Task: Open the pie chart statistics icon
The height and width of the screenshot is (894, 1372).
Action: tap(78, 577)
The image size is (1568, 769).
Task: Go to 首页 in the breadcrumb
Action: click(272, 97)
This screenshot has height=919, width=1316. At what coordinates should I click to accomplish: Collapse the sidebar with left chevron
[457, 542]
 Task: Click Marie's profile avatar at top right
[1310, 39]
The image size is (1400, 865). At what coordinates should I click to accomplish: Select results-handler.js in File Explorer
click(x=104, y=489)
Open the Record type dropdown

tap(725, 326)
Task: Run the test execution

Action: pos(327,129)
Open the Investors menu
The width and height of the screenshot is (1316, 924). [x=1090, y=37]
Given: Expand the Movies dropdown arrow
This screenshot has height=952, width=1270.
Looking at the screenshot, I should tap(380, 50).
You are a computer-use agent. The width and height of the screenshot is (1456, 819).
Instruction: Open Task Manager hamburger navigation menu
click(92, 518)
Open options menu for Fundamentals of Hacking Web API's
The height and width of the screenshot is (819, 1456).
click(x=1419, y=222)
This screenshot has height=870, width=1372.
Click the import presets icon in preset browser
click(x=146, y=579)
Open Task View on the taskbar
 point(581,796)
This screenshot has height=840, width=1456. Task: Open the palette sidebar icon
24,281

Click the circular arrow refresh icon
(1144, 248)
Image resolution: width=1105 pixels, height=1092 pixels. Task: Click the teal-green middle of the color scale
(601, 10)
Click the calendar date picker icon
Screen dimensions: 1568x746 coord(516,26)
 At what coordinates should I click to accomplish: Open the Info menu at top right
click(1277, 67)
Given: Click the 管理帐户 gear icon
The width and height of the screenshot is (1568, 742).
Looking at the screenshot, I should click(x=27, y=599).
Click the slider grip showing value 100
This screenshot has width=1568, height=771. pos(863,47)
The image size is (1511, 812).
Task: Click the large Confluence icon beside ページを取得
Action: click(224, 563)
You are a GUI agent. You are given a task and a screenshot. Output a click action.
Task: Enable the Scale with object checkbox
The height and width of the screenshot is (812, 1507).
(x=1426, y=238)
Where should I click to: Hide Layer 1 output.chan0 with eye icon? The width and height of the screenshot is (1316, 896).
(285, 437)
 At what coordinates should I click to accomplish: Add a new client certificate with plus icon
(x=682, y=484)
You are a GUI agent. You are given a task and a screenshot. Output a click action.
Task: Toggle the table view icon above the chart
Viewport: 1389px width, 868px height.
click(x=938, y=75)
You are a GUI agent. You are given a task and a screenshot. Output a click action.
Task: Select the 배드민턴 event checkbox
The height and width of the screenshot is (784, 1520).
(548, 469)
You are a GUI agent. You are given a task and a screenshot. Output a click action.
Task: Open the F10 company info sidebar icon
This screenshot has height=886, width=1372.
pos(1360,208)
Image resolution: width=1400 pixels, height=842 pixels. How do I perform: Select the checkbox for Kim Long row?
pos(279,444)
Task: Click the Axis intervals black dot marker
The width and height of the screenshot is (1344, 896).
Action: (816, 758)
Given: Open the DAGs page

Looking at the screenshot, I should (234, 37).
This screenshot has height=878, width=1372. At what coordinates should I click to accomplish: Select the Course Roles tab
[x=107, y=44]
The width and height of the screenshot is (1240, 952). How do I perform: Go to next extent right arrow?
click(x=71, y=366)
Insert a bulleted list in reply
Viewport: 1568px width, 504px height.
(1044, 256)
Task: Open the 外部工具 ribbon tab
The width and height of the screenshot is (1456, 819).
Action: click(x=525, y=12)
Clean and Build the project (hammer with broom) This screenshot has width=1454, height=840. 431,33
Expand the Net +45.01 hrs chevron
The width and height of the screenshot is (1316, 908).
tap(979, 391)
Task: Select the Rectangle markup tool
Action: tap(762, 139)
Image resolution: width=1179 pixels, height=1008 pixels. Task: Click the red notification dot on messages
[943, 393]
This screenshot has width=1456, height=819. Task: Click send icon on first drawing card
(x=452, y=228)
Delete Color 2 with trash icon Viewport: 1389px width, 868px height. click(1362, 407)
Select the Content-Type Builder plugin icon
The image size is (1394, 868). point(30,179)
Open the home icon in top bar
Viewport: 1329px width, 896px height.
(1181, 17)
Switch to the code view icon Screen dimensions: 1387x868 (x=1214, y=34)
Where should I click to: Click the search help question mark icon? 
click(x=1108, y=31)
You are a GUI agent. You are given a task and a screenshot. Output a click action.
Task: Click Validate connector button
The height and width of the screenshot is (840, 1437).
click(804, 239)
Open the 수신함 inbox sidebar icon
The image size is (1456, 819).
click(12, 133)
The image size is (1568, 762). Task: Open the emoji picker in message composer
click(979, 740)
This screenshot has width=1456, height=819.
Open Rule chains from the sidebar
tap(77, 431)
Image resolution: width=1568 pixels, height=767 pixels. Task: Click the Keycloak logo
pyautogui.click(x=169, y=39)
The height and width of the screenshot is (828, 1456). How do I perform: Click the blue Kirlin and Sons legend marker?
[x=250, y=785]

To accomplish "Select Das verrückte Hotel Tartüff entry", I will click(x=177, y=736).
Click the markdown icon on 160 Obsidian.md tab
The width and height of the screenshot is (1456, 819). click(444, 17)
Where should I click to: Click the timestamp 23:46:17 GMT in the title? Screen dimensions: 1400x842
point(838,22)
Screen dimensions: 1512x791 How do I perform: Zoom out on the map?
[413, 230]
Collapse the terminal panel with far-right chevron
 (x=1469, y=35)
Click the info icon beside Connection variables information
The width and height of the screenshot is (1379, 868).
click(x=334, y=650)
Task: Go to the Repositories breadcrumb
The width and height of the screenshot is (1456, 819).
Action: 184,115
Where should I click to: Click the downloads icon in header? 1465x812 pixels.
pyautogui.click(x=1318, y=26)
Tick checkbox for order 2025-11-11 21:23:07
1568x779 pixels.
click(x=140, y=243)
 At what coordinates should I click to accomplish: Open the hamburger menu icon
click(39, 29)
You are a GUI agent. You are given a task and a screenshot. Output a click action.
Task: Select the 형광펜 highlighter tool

::::

— Exercise goal —
Look through the material for "Expand". Copy each line that has it.

— Reply —
Given: Expand the Movies dropdown arrow
Expand the Net +45.01 hrs chevron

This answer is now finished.